По дорожке между деревьями они пошли к беседке, где их ждал накрытый стол, нежный сыр, творог, сливочное масло. Там разлегся мертвецки пьяный Спор; язык у него не ворочался, и на вопрос, почему он молчит, вяло пожимая плечами, он отвечал только смехом. Эпафродит и Фаон заняли места за столом. Отведали одно, другое; все увиденное и услышанное так сильно подействовало на них, что говорить об этом они больше не могли.
На безоблачном небе сверкали желтые точки звезд, и на горизонте пролетала комета, как бы извещавшая о конце императора. Разметав рыжие космы, она неслась, словно небесная безумица, явившаяся с какой-то кровавой вестью.
— Далеко, наверно, она, — сказал Фаон.
— Очень далеко, — подтвердил Эпафродит, занимавшийся в юности пифагорейской астрономией, — где-нибудь в центре Вселенной. Там вращается она вокруг центрального огня. Потому и в ней огонь.
Так беседовали они, когда в синей июньской ночи из виноградных кустов вдруг вышла женщина в запыленной одежде и, спотыкаясь, побрела по садовой дорожке. Остановившись перед беседкой, она открыла лицо.
Эпафродит и Фаон увидели, что это старуха в печали и горе. Они смотрели на нее с удивлением.
Эпафродит первый узнал ее.
— Эклоги, — сказал он.
— Няня, — добавил Фаон.
В императорском дворце видел он няню, гречанку, кормилицу императора Нерона, которая жила там в большом почете.
— А вот и няня, — по-матерински ласково и укоризненно прошептала старая женщина.
Как малыши, всегда говорила она о себе: «няня пришла», «няня кушает», «няня идет баиньки».
Ей предложили сесть; эта темная, сморщенная мумия в свои семьдесят лет приплелась сюда из Рима при вести, что разразилось восстание и вскормленный ее молоком император бежал из дворца.

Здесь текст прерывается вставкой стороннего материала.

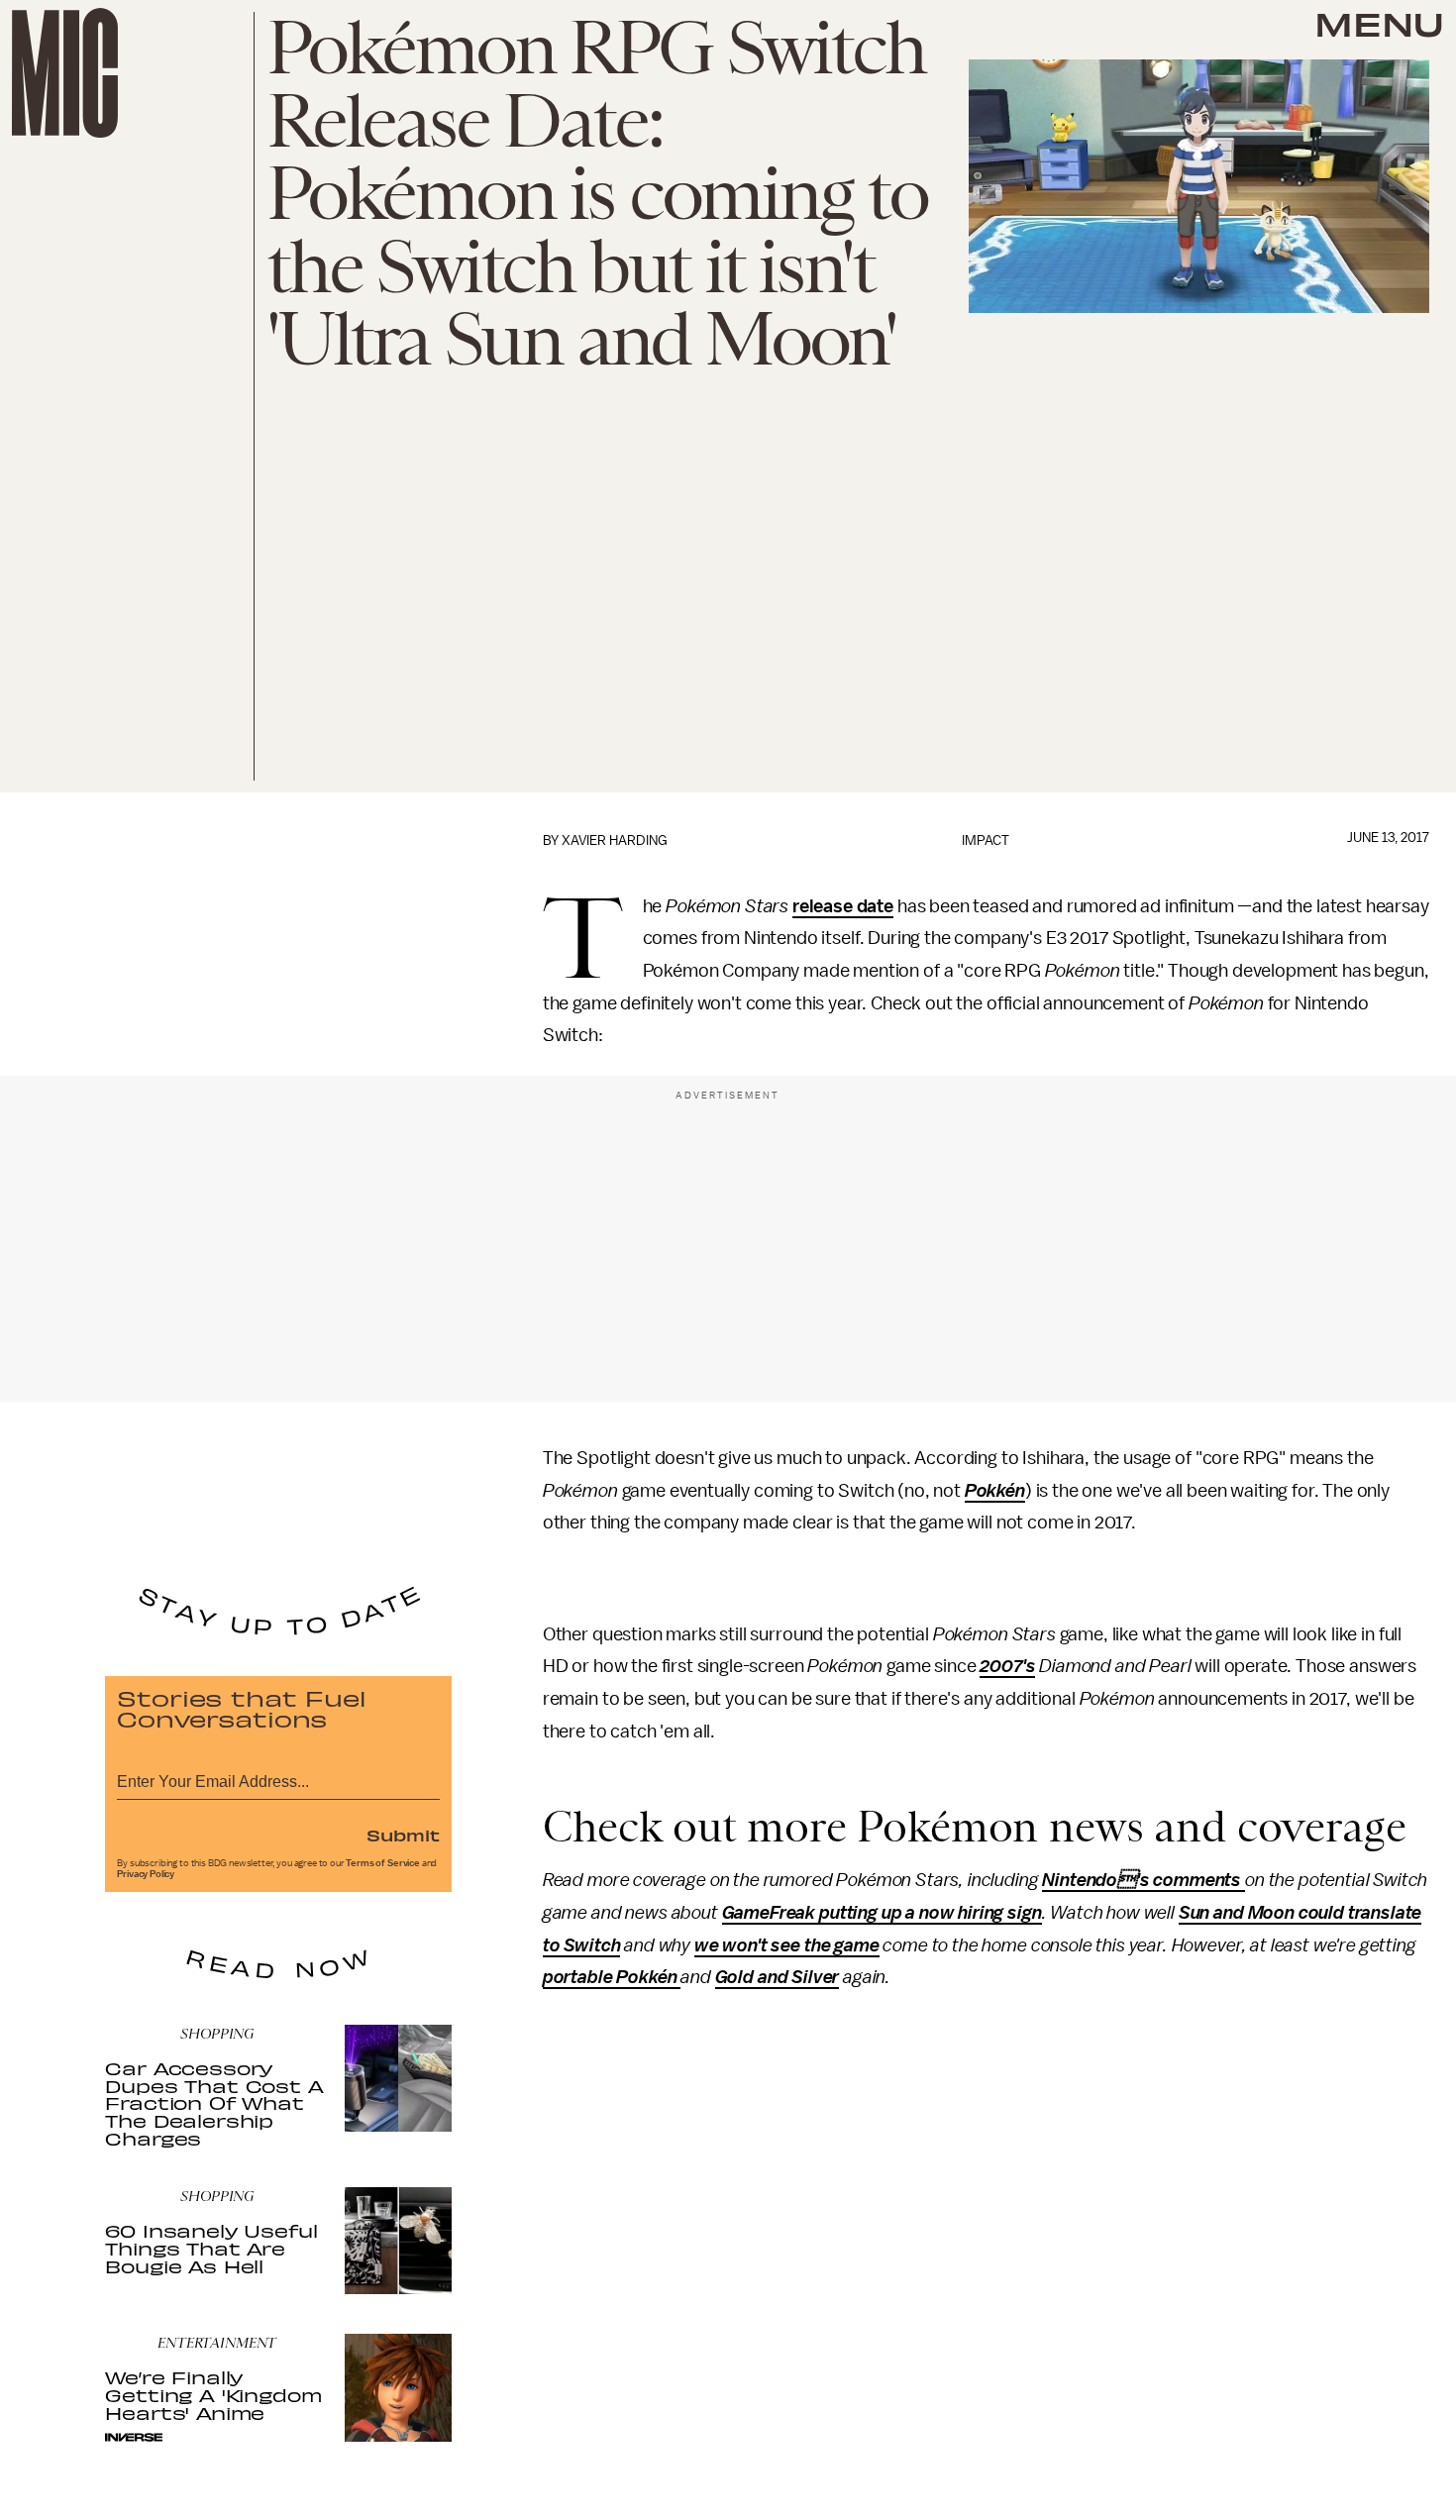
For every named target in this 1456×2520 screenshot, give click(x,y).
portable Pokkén (610, 1977)
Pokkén (995, 1491)
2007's (1007, 1666)
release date (842, 906)
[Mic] (65, 73)
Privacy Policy (145, 1874)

Но она не захотела сесть.
— Где он? — тихо спросила она.
Эпафродит и Фаон встали и, светя маленькой масляной лампой, повели кормилицу к сараю. Молча вошли в него.
— Здесь, — сказал Эпафродит, указывая на императора, который лежал под покрывалом на земле.
— Помер?
Оба кивнули утвердительно.
Сняв покрывало, Эклоги осветила мертвое тело. Она не удивилась и не испугалась, ибо была женщиной. Кормилица, вершительница начала и конца, которая вскармливает грудью и хоронит, одинаково сведущая у колыбели и у гроба, засучив рукава туники, приготовилась к делу. Попросила принести воды и дров, чтобы воздать покойнику подобающие почести.
Присев на корточки, усердно и проворно, несмотря на преклонные годы, с неподражаемой женской ловкостью обмыла она в тазу похолодевшее лицо и шею. Потом положила себе на колени его голову.